LiveSpeech: Low-Latency Zero-shot Text-to-Speech via Autoregressive Modeling of Audio Discrete Codes

2406.02897

Published 6/11/2024 by Trung Dang, David Aponte, Dung Tran, Kazuhito Koishida

LiveSpeech: Low-Latency Zero-shot Text-to-Speech via Autoregressive Modeling of Audio Discrete Codes

Abstract

Prior works have demonstrated zero-shot text-to-speech by using a generative language model on audio tokens obtained via a neural audio codec. It is still challenging, however, to adapt them to low-latency scenarios. In this paper, we present LiveSpeech - a fully autoregressive language model-based approach for zero-shot text-to-speech, enabling low-latency streaming of the output audio. To allow multiple token prediction within a single decoding step, we propose (1) using adaptive codebook loss weights that consider codebook contribution in each frame and focus on hard instances, and (2) grouping codebooks and processing groups in parallel. Experiments show our proposed models achieve competitive results to state-of-the-art baselines in terms of content accuracy, speaker similarity, audio quality, and inference speed while being suitable for low-latency streaming applications.

Create account to get full access

Overview

This paper introduces LiveSpeech, a low-latency zero-shot text-to-speech (TTS) system that uses autoregressive modeling of audio discrete codes.
The key innovation is the use of discrete audio codes, which allows the system to generate speech without the need for a pre-trained voice model.
LiveSpeech achieves low latency and high-quality speech synthesis through its autoregressive modeling approach, which generates audio samples sequentially.

Plain English Explanation

The paper describes a new text-to-speech (TTS) system called LiveSpeech that can generate speech without needing a pre-recorded voice model. Traditional TTS systems require a lot of audio data to train a voice model, but LiveSpeech gets around this by using "discrete audio codes" instead.

These discrete codes are a way of representing the audio signal in a compact, digital format. LiveSpeech then uses an autoregressive model to generate the audio samples one by one, sequentially. This allows the system to produce high-quality speech with low latency, meaning the time between when text is input and when the speech is generated is very short.

The key advantage of LiveSpeech is that it can generate speech for any text, without needing a pre-recorded voice. This makes it useful for applications where you want to generate speech on-the-fly, like virtual assistants or language learning tools. The discrete audio codes and autoregressive modeling are the technical innovations that enable this zero-shot TTS capability.

Technical Explanation

The LiveSpeech system uses an autoregressive model to sequentially generate audio samples from discrete audio codes, rather than relying on a pre-trained voice model.
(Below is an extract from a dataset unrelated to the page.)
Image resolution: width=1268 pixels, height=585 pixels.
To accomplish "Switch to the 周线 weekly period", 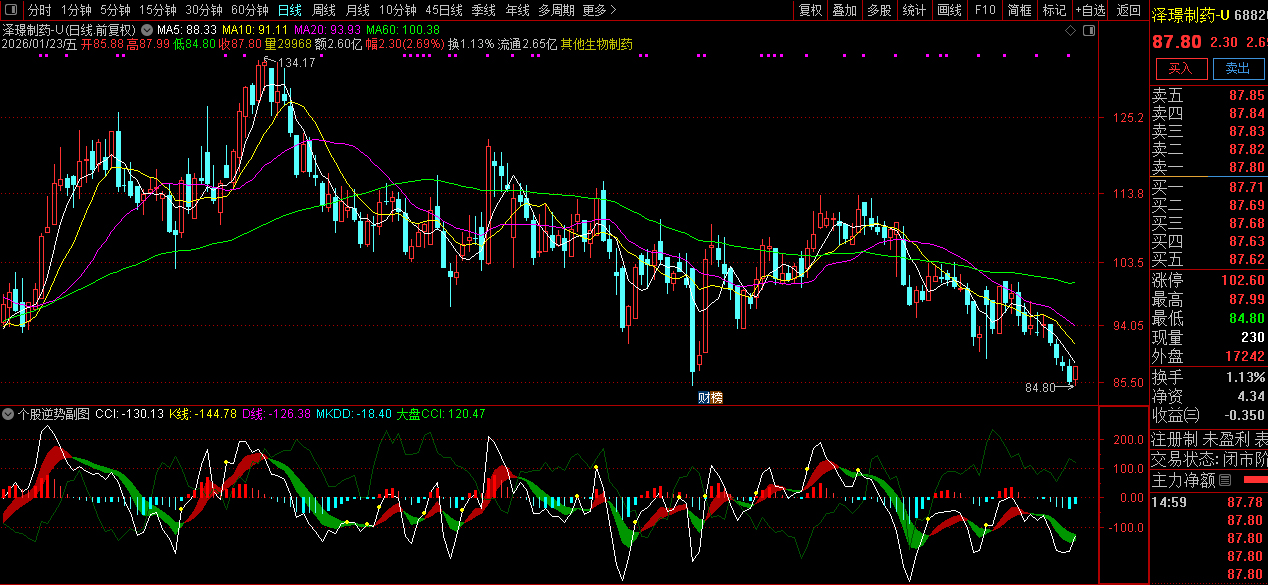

This differs from previous zero-shot TTS approaches like MobileSpeech and Phonetic-enhanced Language Modeling for TTS, which typically require a phonetic representation as input.

The LiveSpeech model first encodes the input text into a sequence of discrete audio codes using a pre-trained audio codec. It then uses an autoregressive model, similar to a language model, to predict the next audio code in the sequence. By generating the audio samples one-by-one in this manner, LiveSpeech is able to achieve low-latency speech synthesis without the need for a full voice model.

The authors also introduce techniques like CLAM-TTS to improve the quality of the generated audio, and SimpleSpeech to make the system more efficient for deployment on mobile devices.

Critical Analysis

The LiveSpeech approach shows promising results for low-latency, zero-shot text-to-speech, but there are some limitations discussed in the paper. One key challenge is ensuring the generated audio maintains high quality and naturalness, as the autoregressive modeling can introduce some artifacts or instability.

The authors note that further research is needed to improve the audio quality, for example by incorporating more sophisticated audio priors or leveraging larger-scale discrete audio codecs. There are also open questions about the scalability of the approach to handle a wider range of speaking styles and languages, beyond the English evaluation in this work.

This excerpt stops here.